Эти мысли и сны погружают в странное оцепенение: Даша рассеянна и задумчива и чего-то ждет. Ходит на факультет, нехотя препирается с завом – в этой каждодневной войне нужна же ей передышка. Зав – от морозов, что ли? – присмирел тоже, солидно сидит у себя в кабинете, никому особенно не докучая. Жаль, что нет лекций, только они могли бы Дашу отвлечь.

На экзамене Ерофеев, длинноногий и встрепанный, как боевой петух, с ходу бросается в спор. На элементарный вопрос об основе сюжета «Царевны-лягушки» отвечает собственной теорией, не совпадающей (а как же!) с общепринятой. Даша с досадой смотрит на эту неугомонную жердь: ей печально и спорить не хочется. В конце концов, это экзамен, а не дискуссия.

– Так в чем все-таки основа сюжета? – устало прерывает она Ерофеева, и он смотрит на нее с сожалением и упреком.

– Да знаю, знаю, – бормочет, стараясь поскорей отделаться и вернуться к своей теории, – старинный обряд сватовства – стрельба из лука.
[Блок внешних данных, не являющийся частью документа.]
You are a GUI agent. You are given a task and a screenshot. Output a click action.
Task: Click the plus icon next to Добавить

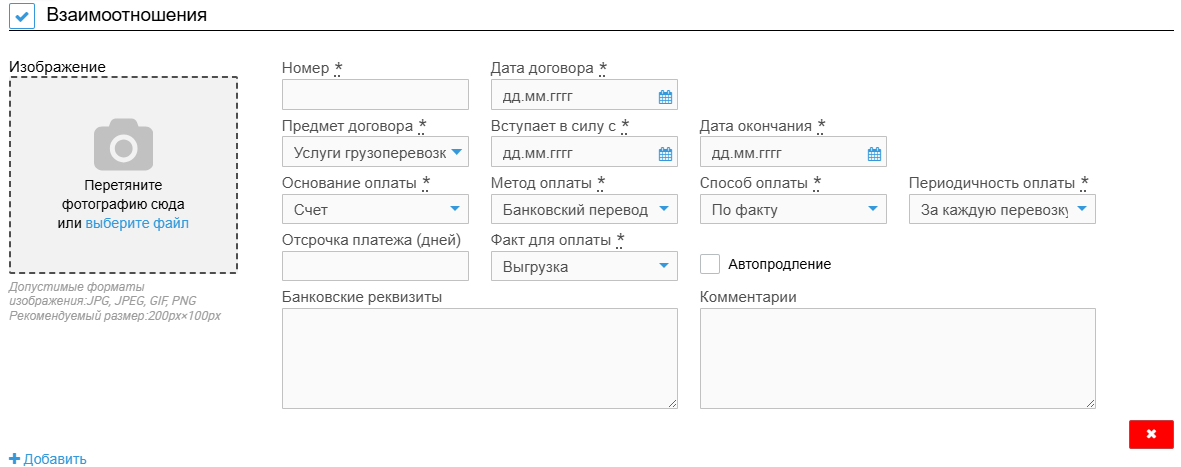point(14,459)
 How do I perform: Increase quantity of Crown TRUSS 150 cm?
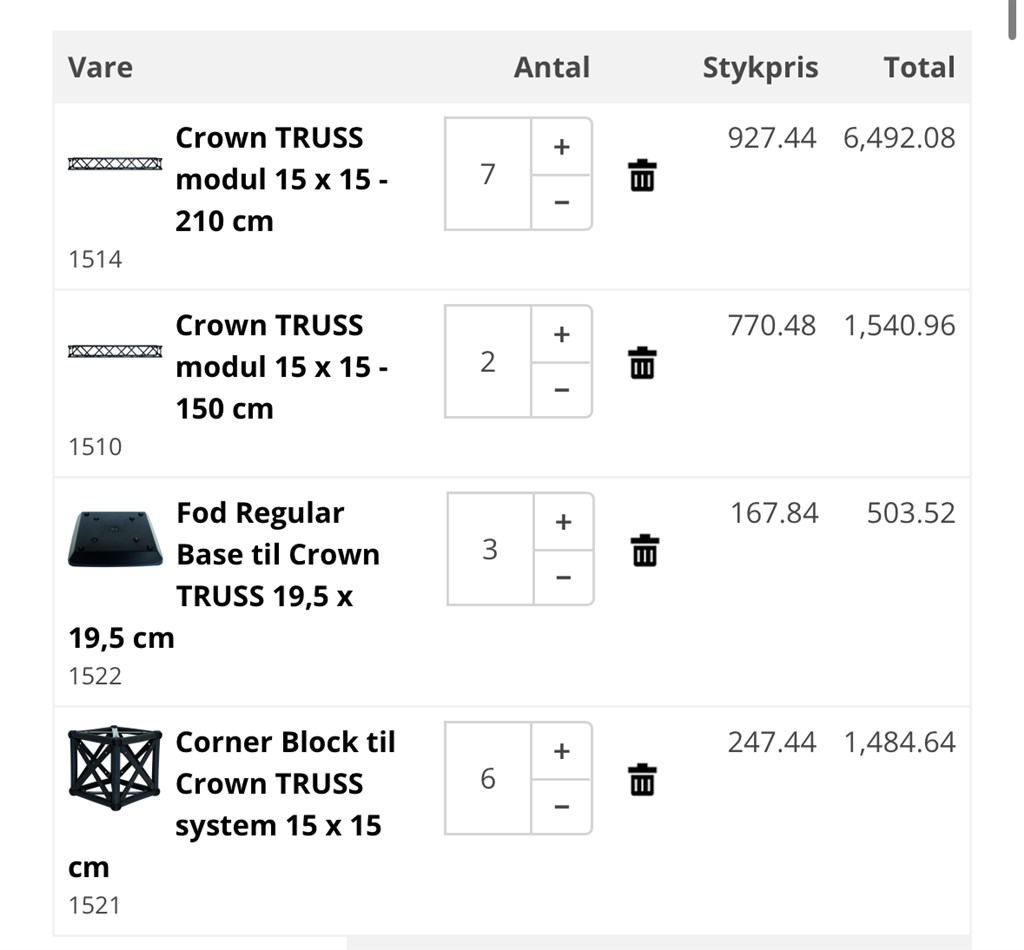point(562,334)
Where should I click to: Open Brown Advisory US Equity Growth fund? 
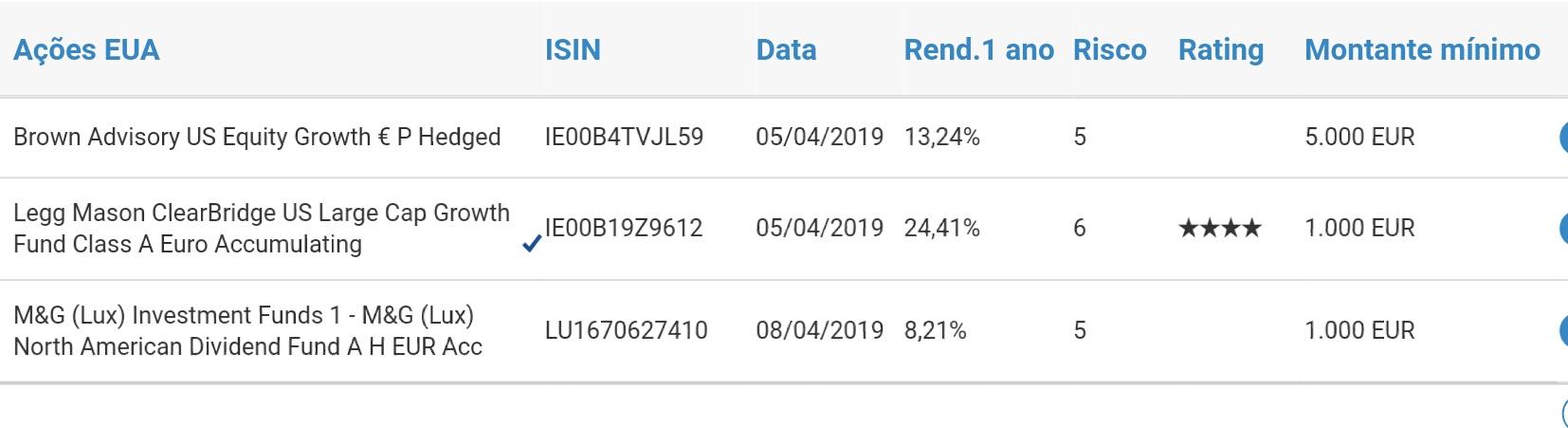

В Болгарии, например, и сейчас этот обряд кое-где сохранился: юноши поджигают стрелы и пускают их во дворы, где живут девушки…

– Хорошо, идите.

Даша мрачно пишет «отлично». Ерофеев выбирается из-за стола, огорченно смотрит на Дашу и плетется к двери. Выросшие из пиджака руки болтаются не в такт шагам.

– Володя, – окликает его Даша, вообще-то в аудитории не зовет студентов по именам.

Ерофеев поворачивается, глаза оживают мгновенно.

– Подождите меня в коридоре, дослушаю после экзамена.

– Ага. – Худая рука энергично отбрасывает со лба длинные волосы, интересно, когда-нибудь он стрижется? – Только мне еще надо на истфак: там у меня археология, факультатив.

– Как, сегодня, сейчас? Ну-ну, в общем, правильно, надо ходить на истфак, раз уж у нас обходятся почему-то без исторических дисциплин. И не спешите, пожалуйста: у меня еще дела на кафедре.

Они встречаются часа через два, и Ерофеев обрушивает на Дашу лавину догадок, умозаключений, фантастических выводов и неожиданных сопоставлений. Даша слушает, находит противоречия и неточности, но, завороженный собственной логикой, к ее возражениям Ерофеев глух. Оба они сердятся, соображают наконец, что давно хотят есть, бегут в столовку под лестницей, одним духом проскакивая застывшее на морозе пространство. Общеизвестное Ерофеев, как всегда, выворачивает наизнанку: ноты в сборнике Кирши Данилова вовсе не для скрипки, их можно петь!

– Да что вы, черт возьми, как ребенок! – теряет терпение Даша, – Надо быть Аделиной Патти, чтобы взять такую высоту!

– А и не надо брать, – спокойно возражает Володя. – Ноты только основа, намек, а петь можно как угодно, например, на октаву ниже. И потом на Руси умели петь высоко, «трудным голосом».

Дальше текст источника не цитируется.